*WHAT IS REQUIRED*.
Your reply should reproduce each line below exactly and carry none of the pictures.

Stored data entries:

------------------------------------

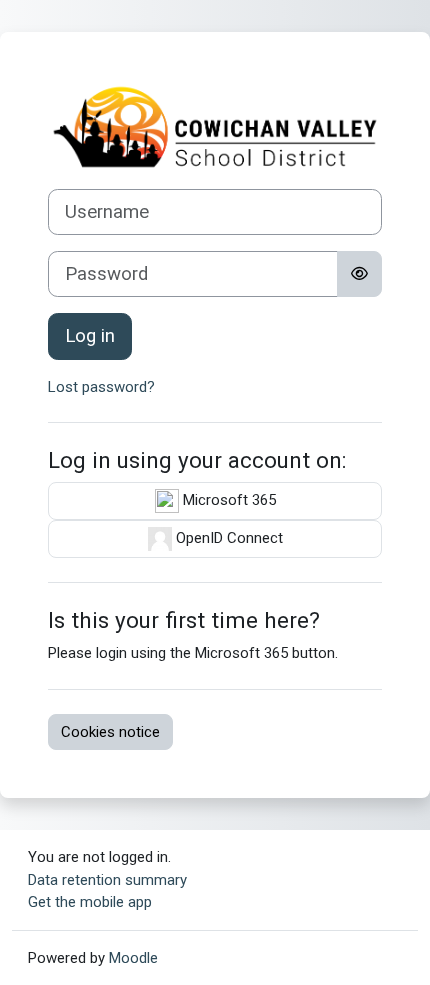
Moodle (133, 958)
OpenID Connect (227, 538)
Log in (90, 336)
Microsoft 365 (227, 500)
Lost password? (101, 387)
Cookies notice (110, 732)
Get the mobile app (90, 902)
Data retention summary (107, 880)
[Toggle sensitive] (359, 274)
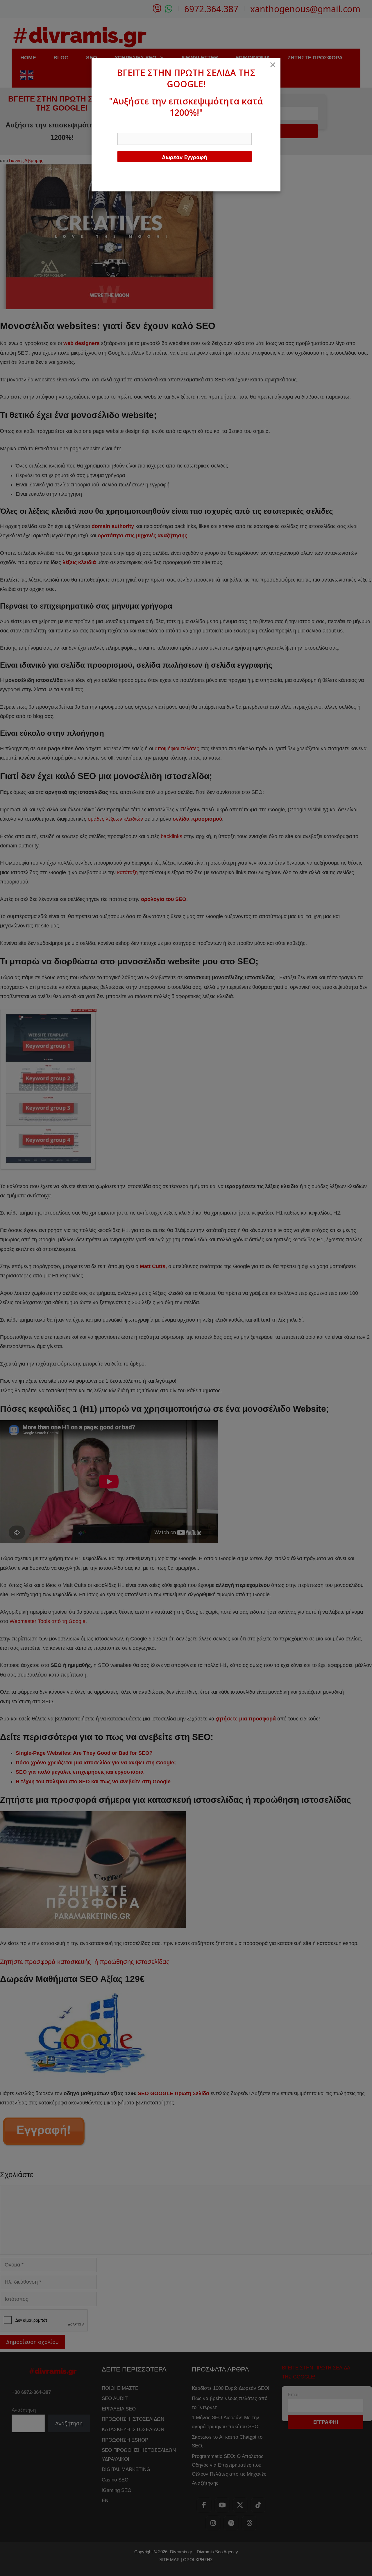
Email (123, 127)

------------------------------------

*WORKED SOLUTION*.
Moodle (133, 958)
OpenID Connect (227, 538)
Log in (90, 336)
Microsoft 365 (227, 500)
Lost password? (101, 387)
Cookies notice (110, 732)
Get the mobile app (90, 902)
Data retention summary (107, 880)
[Toggle sensitive] (359, 274)
Email (123, 127)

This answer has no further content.